About this task: In the data below, the answer is the run of lines from the line containing "Open the sidebar" through the line containing "Switch to the Solid", both included; print it exactly and nothing else.

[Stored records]
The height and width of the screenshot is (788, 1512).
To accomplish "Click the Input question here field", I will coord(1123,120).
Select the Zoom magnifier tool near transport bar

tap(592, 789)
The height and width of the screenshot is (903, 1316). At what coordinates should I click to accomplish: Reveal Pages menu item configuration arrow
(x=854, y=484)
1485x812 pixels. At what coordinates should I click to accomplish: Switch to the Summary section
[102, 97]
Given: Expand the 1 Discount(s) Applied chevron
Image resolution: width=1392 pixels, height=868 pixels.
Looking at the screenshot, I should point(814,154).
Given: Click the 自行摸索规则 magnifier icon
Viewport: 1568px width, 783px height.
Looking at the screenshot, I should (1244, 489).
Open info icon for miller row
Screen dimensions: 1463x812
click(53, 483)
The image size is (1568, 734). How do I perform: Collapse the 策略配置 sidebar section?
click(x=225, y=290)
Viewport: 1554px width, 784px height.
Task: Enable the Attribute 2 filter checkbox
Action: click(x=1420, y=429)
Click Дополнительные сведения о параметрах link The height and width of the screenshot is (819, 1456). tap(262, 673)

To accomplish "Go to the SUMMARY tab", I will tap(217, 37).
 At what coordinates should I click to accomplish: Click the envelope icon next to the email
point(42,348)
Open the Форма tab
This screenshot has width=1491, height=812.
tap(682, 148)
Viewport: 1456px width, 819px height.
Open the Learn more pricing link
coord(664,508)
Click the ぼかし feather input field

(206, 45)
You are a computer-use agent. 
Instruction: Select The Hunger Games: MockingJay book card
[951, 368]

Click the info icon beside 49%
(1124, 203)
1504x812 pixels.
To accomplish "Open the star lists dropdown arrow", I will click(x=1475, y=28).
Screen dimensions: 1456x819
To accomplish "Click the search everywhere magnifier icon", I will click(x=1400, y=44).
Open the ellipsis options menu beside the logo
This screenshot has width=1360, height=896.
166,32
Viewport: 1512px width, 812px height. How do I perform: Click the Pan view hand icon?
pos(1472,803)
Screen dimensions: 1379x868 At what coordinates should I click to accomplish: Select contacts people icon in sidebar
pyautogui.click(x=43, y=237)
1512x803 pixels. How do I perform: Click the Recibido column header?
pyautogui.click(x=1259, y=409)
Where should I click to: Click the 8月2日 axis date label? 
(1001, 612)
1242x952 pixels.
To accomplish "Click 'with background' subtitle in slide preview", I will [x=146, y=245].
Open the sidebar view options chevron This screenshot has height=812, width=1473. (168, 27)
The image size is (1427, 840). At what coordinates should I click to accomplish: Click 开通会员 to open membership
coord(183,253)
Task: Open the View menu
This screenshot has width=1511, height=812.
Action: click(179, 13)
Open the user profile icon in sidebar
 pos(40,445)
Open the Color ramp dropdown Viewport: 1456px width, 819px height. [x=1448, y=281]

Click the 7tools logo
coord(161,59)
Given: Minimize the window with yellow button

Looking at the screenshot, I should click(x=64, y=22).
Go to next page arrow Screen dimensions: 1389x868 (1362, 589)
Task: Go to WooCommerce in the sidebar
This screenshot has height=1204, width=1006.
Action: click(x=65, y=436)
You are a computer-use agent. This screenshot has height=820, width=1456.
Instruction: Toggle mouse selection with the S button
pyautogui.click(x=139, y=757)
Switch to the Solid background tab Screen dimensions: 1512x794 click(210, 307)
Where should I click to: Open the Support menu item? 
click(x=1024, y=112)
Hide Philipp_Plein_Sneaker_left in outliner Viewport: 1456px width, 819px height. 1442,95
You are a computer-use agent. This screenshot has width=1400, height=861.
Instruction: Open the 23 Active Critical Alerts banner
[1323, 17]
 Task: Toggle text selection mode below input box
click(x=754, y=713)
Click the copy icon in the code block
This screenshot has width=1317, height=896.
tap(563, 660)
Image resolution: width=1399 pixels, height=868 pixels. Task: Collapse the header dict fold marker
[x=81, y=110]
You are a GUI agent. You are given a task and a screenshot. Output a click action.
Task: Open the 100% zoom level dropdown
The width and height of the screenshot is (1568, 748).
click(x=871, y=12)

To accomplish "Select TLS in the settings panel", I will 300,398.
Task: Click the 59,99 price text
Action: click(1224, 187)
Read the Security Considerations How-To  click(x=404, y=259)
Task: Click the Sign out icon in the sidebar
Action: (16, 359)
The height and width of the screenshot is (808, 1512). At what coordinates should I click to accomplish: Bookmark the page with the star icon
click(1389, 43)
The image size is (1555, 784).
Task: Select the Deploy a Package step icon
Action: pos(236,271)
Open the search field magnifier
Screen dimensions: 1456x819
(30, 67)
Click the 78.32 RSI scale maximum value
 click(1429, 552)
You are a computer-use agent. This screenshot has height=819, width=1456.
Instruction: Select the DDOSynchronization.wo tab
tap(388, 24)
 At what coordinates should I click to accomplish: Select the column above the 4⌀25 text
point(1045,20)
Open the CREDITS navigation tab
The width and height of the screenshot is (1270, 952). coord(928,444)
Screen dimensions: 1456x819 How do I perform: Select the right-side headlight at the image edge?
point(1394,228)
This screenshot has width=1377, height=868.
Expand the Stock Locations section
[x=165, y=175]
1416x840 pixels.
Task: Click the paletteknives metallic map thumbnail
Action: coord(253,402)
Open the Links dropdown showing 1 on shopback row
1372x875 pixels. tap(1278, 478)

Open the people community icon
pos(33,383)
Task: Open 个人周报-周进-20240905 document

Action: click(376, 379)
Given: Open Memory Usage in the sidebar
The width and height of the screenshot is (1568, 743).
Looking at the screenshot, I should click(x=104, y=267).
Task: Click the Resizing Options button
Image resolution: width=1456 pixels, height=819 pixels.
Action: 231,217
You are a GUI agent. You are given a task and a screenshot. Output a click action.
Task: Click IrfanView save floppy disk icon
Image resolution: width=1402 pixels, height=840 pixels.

Exercise result:
Open the sidebar view options chevron This screenshot has height=812, width=1473. (168, 27)
The image size is (1427, 840). At what coordinates should I click to accomplish: Click 开通会员 to open membership
coord(183,253)
Task: Open the View menu
This screenshot has width=1511, height=812.
Action: click(179, 13)
Open the user profile icon in sidebar
 pos(40,445)
Open the Color ramp dropdown Viewport: 1456px width, 819px height. [x=1448, y=281]

Click the 7tools logo
coord(161,59)
Given: Minimize the window with yellow button

Looking at the screenshot, I should click(x=64, y=22).
Go to next page arrow Screen dimensions: 1389x868 (1362, 589)
Task: Go to WooCommerce in the sidebar
This screenshot has height=1204, width=1006.
Action: click(x=65, y=436)
You are a computer-use agent. This screenshot has height=820, width=1456.
Instruction: Toggle mouse selection with the S button
pyautogui.click(x=139, y=757)
Switch to the Solid background tab Screen dimensions: 1512x794 click(210, 307)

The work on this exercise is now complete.